The Roswell, Ga., company's plan to buy NBOG Bancorp. Inc. in Gainesville, Ga., was dropped because both sides concluded "that receipt of regulatory approval would not be forthcoming on a timely enough basis," according to an Oct. 26 filing with the Securities and Exchange Commission.
El Banco announced in May that it would buy the $37 million-asset NBOG for $6.5 million. The companies' decision to call off the deal was first reported in Friday's Atlanta Business Chronicle.
Drew Edwards, El Banco's chairman and chief executive officer, said in a brief interview Monday that the decision was voluntary and in the best interests of both companies.
El Banco targets Hispanics who have had little or no contact with traditional banks; it operates 12 retail offices in the Atlanta area under a licensing agreement with SunTrust Banks Inc. Its offices operate under the name El Banco de Nuestra Comunidad, which means "Bank of Our Community."

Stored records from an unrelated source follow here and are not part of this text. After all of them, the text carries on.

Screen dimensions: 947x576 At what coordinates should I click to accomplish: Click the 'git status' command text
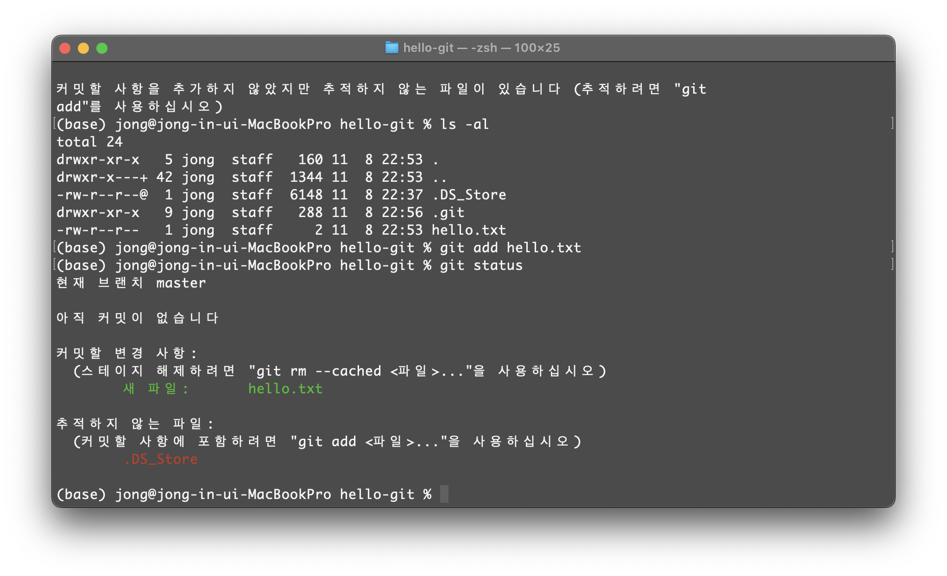(481, 265)
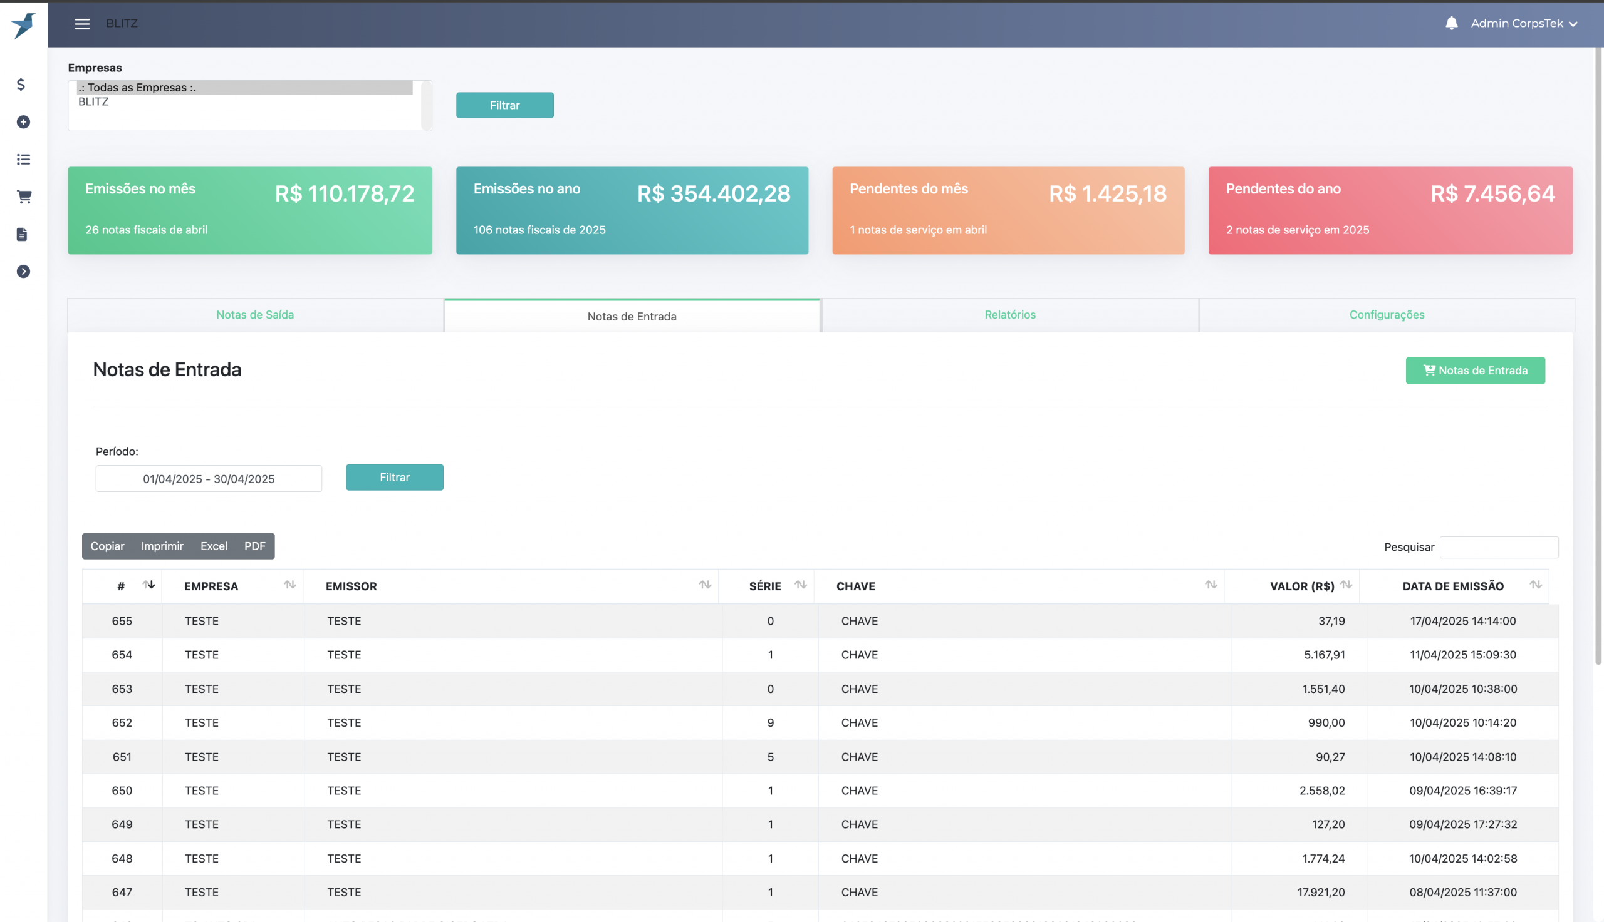This screenshot has width=1604, height=922.
Task: Open the notifications bell
Action: click(1451, 23)
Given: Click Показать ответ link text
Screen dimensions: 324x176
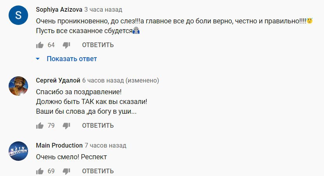Looking at the screenshot, I should click(x=72, y=59).
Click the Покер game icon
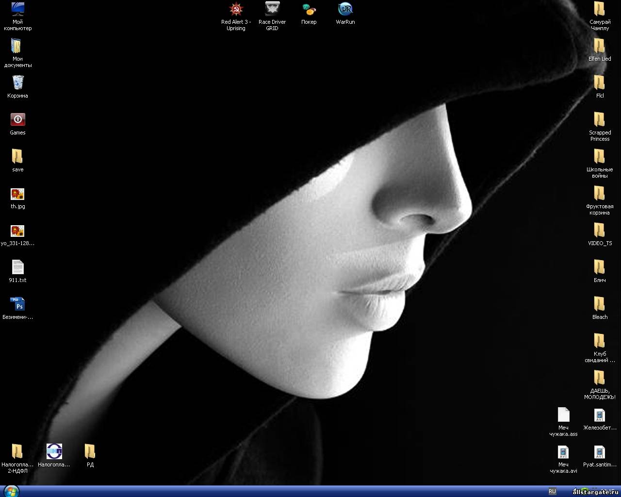621x497 pixels. pyautogui.click(x=309, y=10)
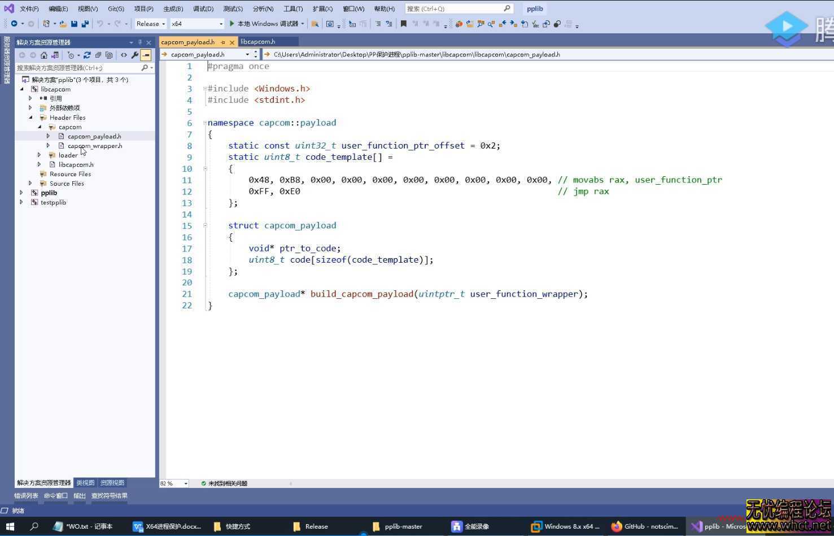Open the 错误列表 panel at bottom

click(x=26, y=495)
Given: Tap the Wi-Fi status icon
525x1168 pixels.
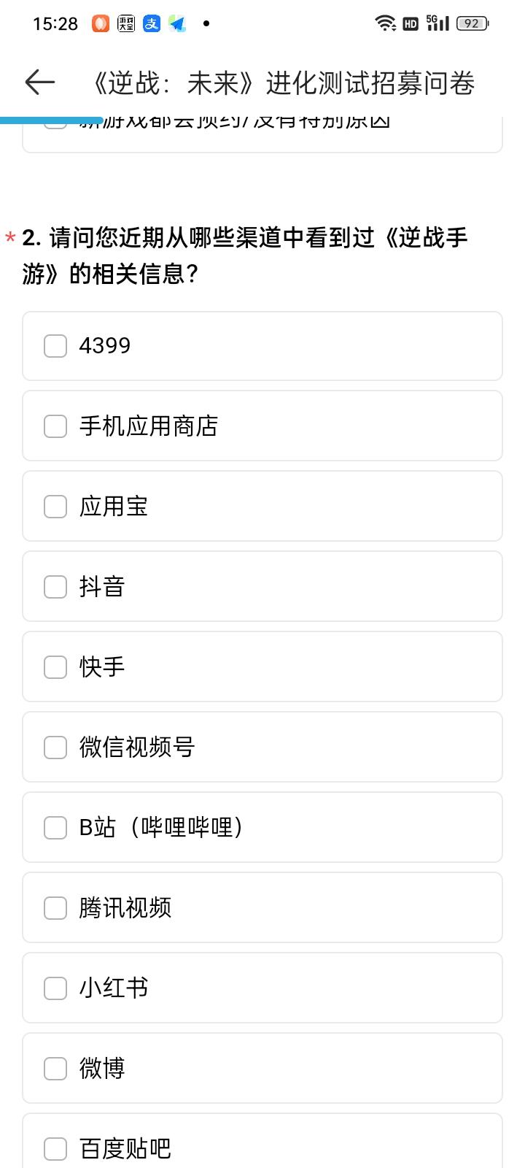Looking at the screenshot, I should coord(386,23).
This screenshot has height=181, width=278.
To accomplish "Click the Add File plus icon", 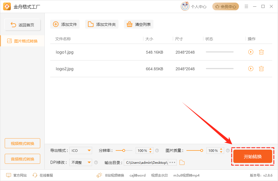I will (55, 24).
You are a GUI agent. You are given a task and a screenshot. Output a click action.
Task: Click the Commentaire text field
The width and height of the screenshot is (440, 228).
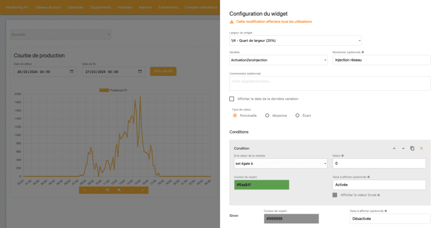click(330, 83)
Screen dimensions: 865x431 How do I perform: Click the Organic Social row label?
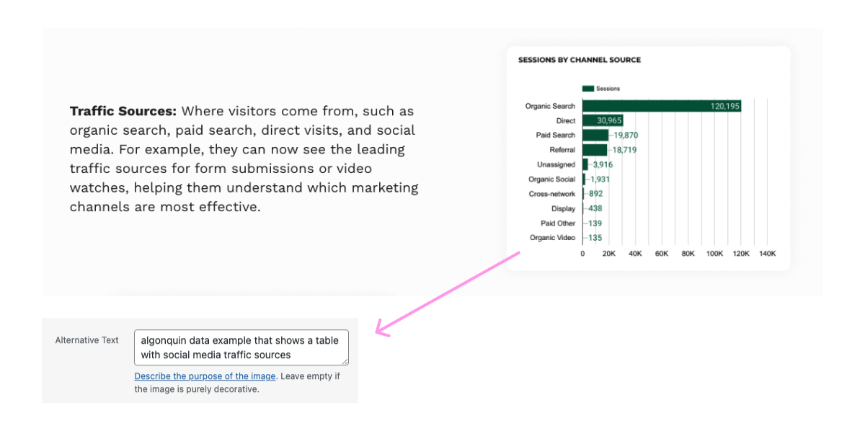[551, 179]
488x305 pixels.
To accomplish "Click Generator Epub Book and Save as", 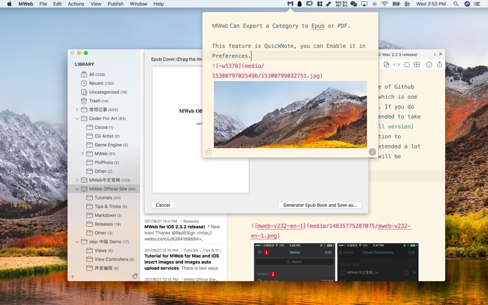I will [x=320, y=205].

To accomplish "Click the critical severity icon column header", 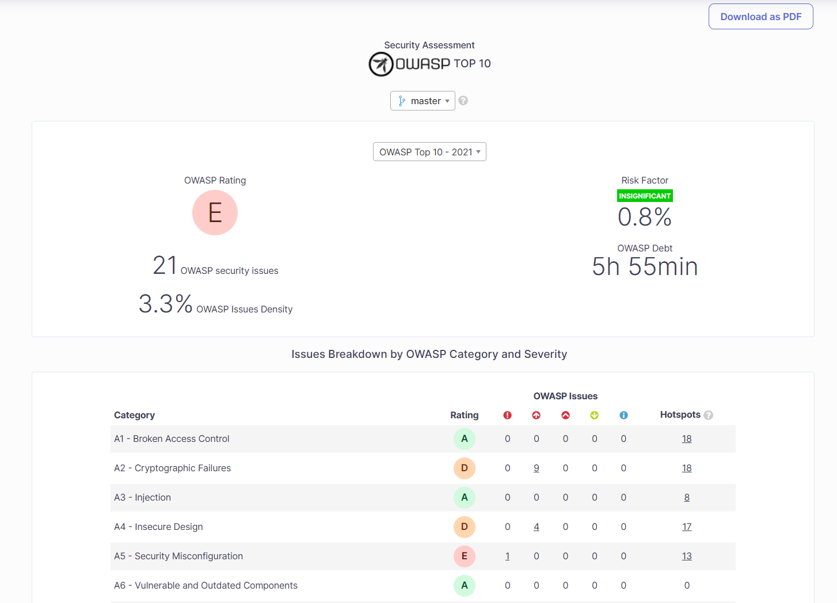I will [x=537, y=415].
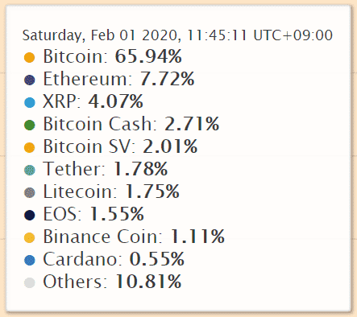Click the Litecoin 1.75% entry
The width and height of the screenshot is (357, 317).
coord(111,191)
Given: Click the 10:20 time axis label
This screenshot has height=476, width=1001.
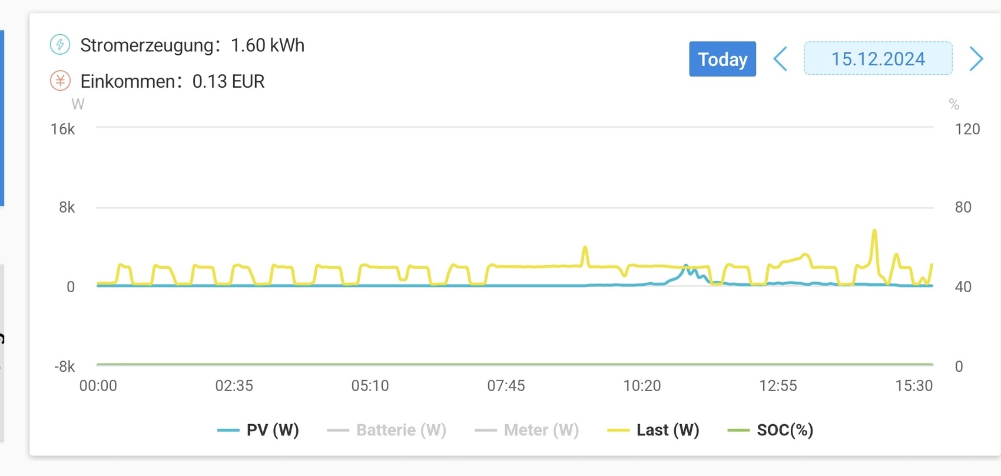Looking at the screenshot, I should pos(642,386).
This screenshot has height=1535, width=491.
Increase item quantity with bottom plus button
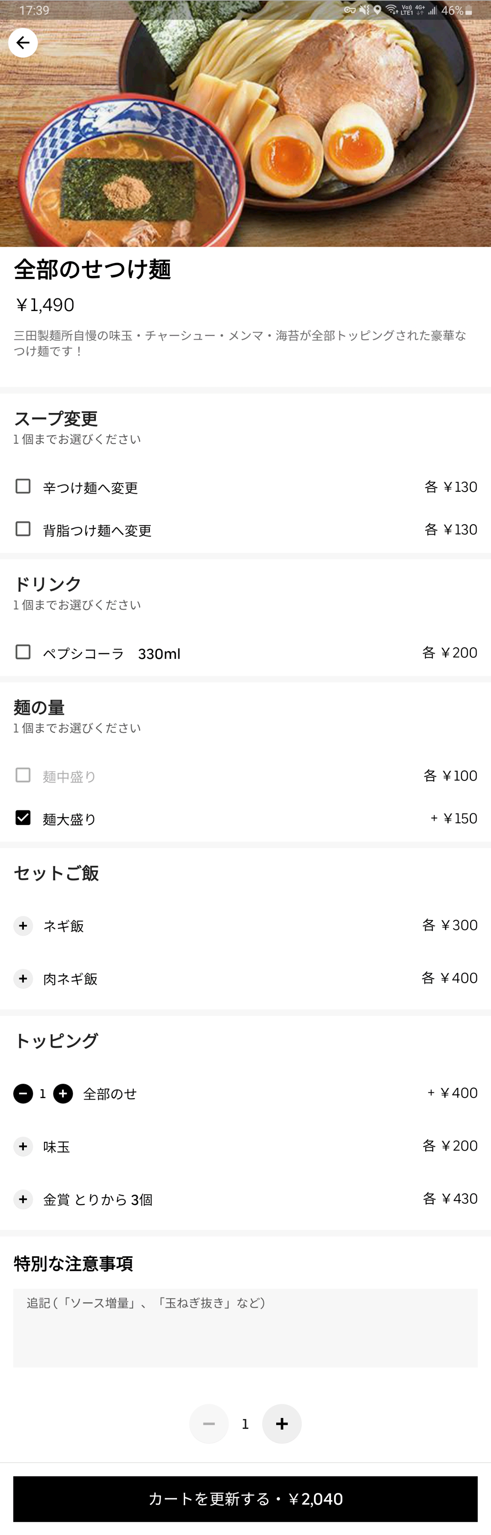point(282,1424)
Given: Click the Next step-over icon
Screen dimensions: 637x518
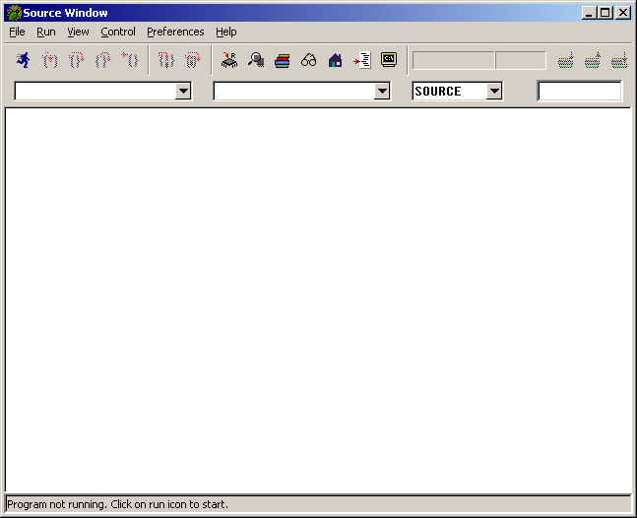Looking at the screenshot, I should 77,60.
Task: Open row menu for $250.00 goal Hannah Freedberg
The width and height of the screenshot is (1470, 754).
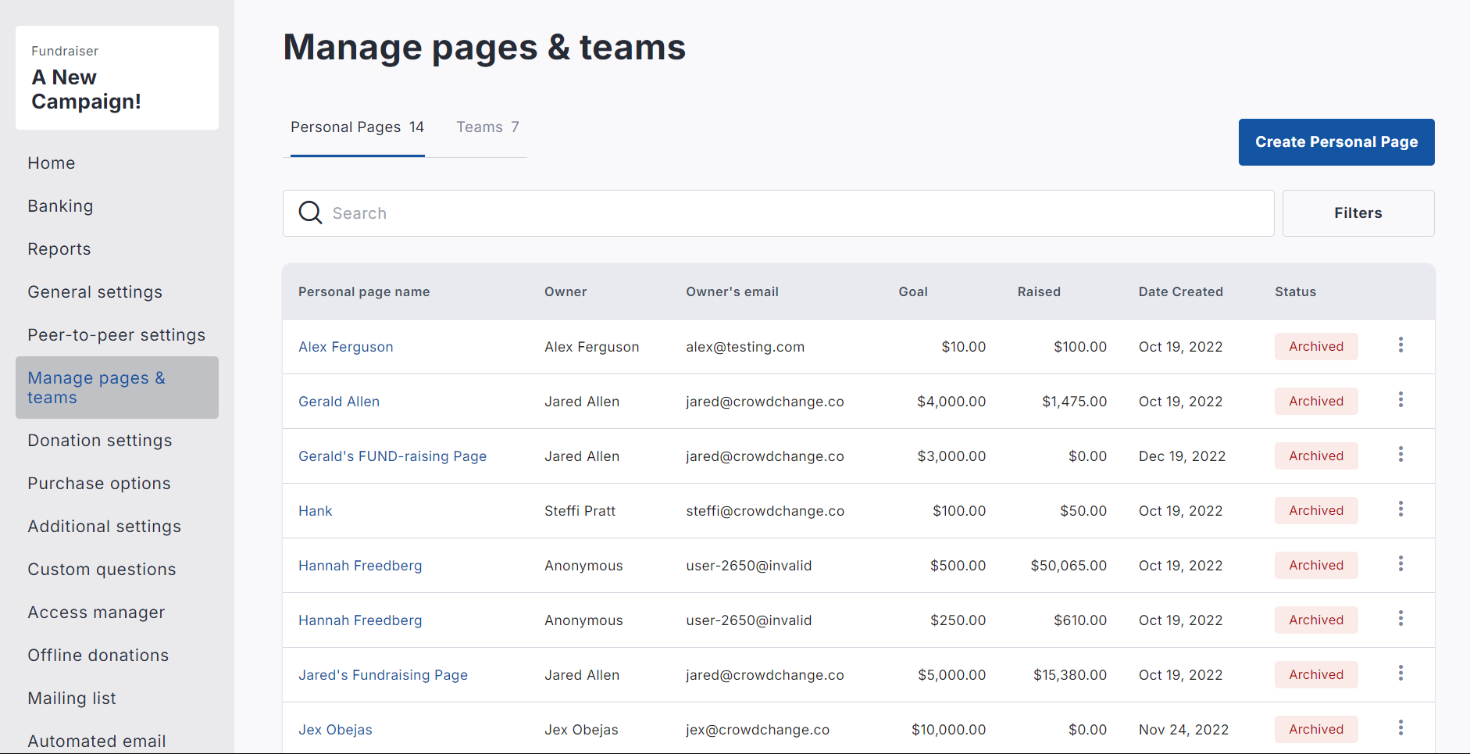Action: (x=1400, y=619)
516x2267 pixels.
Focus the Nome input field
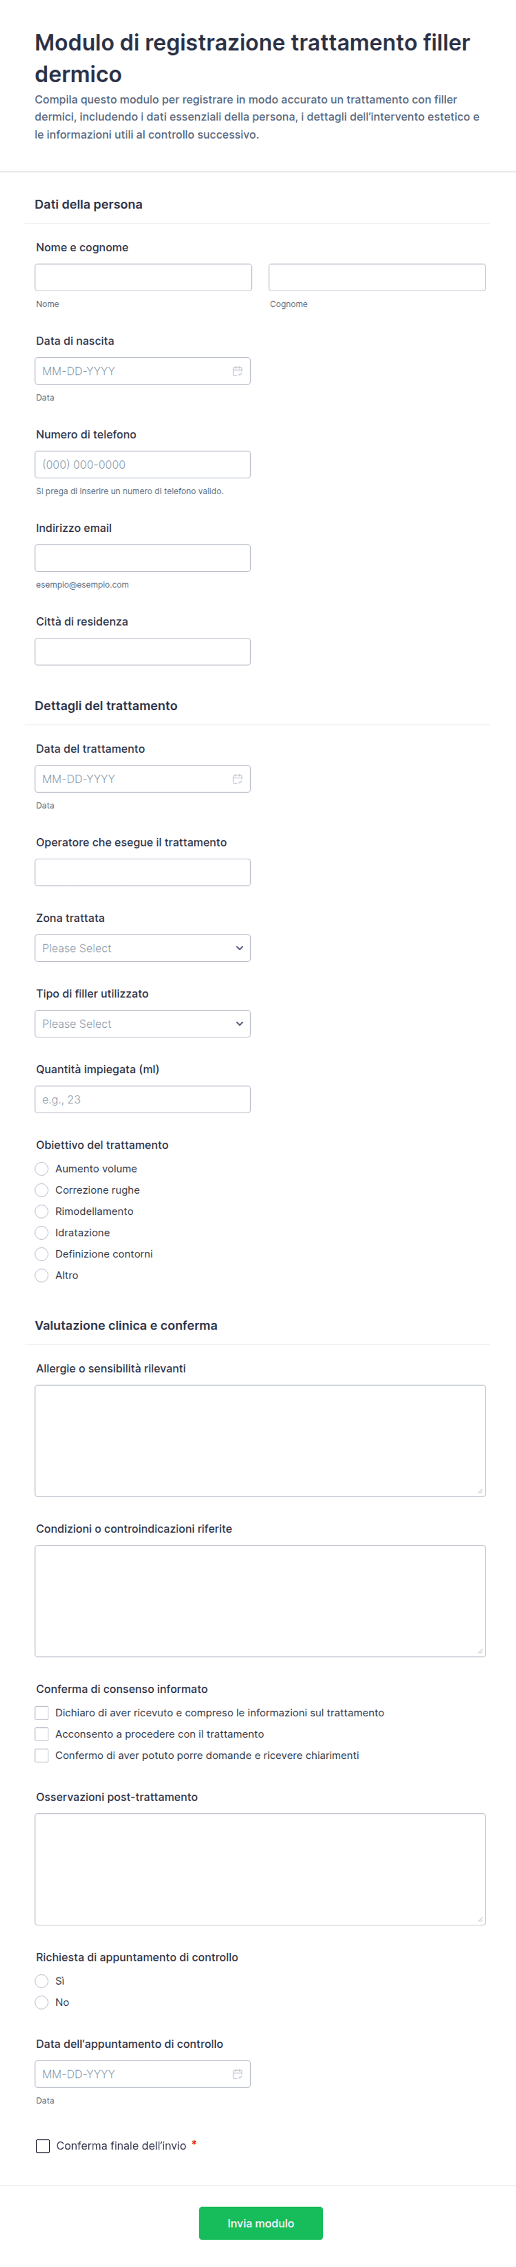pyautogui.click(x=144, y=277)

The NBOG deal would have given El Banco its own banking charter. Mr. Edwards said El Banco would not seek another acquisition target but may consider applying for a charter. He also said the deal's collapse would not affect El Banco's decision to become a publicly traded company. (El Banco said in an SEC filing this year that it planned to raise about $35 million in a public offering.)
NBOG is the parent company of National Bank of Gainesville, which was founded in 2002. Since August 2004, it has operated under a formal agreement with the Office of the Comptroller of Currency to address its capital-to-asset ratios and lending policies, among other things.